== WHAT YOU WILL DO ==
The whole answer is the data below, retyped exactly.
*** Opening DATA FOR PROCESSING ***
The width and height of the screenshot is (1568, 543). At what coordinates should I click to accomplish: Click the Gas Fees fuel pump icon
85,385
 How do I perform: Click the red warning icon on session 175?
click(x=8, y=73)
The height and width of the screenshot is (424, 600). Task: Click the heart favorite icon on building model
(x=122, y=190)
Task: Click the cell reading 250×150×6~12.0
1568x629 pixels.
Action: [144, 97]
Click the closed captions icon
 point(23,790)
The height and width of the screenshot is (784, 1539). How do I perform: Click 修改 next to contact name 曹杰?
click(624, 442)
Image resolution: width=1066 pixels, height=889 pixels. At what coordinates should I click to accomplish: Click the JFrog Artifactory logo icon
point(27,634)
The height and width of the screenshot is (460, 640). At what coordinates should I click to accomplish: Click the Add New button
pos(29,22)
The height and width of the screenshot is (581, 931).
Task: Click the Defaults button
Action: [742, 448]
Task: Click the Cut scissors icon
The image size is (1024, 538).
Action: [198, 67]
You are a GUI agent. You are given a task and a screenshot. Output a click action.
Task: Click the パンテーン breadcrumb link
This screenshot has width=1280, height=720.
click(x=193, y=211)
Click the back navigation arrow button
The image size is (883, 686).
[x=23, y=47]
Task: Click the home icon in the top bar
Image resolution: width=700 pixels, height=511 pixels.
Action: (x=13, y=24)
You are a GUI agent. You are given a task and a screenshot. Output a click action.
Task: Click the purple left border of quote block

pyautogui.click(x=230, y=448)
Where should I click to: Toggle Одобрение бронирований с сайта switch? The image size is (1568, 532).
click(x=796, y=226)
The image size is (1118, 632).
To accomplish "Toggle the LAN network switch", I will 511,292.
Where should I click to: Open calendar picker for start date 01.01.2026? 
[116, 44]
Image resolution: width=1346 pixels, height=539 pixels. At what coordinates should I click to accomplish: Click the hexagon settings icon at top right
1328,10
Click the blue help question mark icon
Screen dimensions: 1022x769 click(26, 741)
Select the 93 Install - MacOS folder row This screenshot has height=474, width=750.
*** Closing DATA FOR PROCESSING ***
== EXERCISE RESPONSE ==
The width and height of the screenshot is (1568, 543). At what coordinates should I click to accomplish: Click the Gas Fees fuel pump icon
85,385
 How do I perform: Click the red warning icon on session 175?
click(x=8, y=73)
The height and width of the screenshot is (424, 600). Task: Click the heart favorite icon on building model
(x=122, y=190)
Task: Click the cell reading 250×150×6~12.0
1568x629 pixels.
Action: [144, 97]
Click the closed captions icon
 point(23,790)
The height and width of the screenshot is (784, 1539). How do I perform: Click 修改 next to contact name 曹杰?
click(624, 442)
Image resolution: width=1066 pixels, height=889 pixels. At what coordinates should I click to accomplish: Click the JFrog Artifactory logo icon
point(27,634)
The height and width of the screenshot is (460, 640). At what coordinates should I click to accomplish: Click the Add New button
pos(29,22)
The height and width of the screenshot is (581, 931).
Task: Click the Defaults button
Action: [742, 448]
Task: Click the Cut scissors icon
The image size is (1024, 538).
Action: [198, 67]
You are a GUI agent. You are given a task and a screenshot. Output a click action.
Task: Click the パンテーン breadcrumb link
This screenshot has width=1280, height=720.
click(x=193, y=211)
Click the back navigation arrow button
The image size is (883, 686).
[x=23, y=47]
Task: Click the home icon in the top bar
Image resolution: width=700 pixels, height=511 pixels.
Action: (x=13, y=24)
You are a GUI agent. You are given a task and a screenshot. Output a click action.
Task: Click the purple left border of quote block

pyautogui.click(x=230, y=448)
Where should I click to: Toggle Одобрение бронирований с сайта switch? The image size is (1568, 532).
click(x=796, y=226)
The image size is (1118, 632).
To accomplish "Toggle the LAN network switch", I will 511,292.
Where should I click to: Open calendar picker for start date 01.01.2026? 
[116, 44]
Image resolution: width=1346 pixels, height=539 pixels. At what coordinates should I click to accomplish: Click the hexagon settings icon at top right
1328,10
Click the blue help question mark icon
Screen dimensions: 1022x769 click(26, 741)
Select the 93 Install - MacOS folder row This screenshot has height=474, width=750.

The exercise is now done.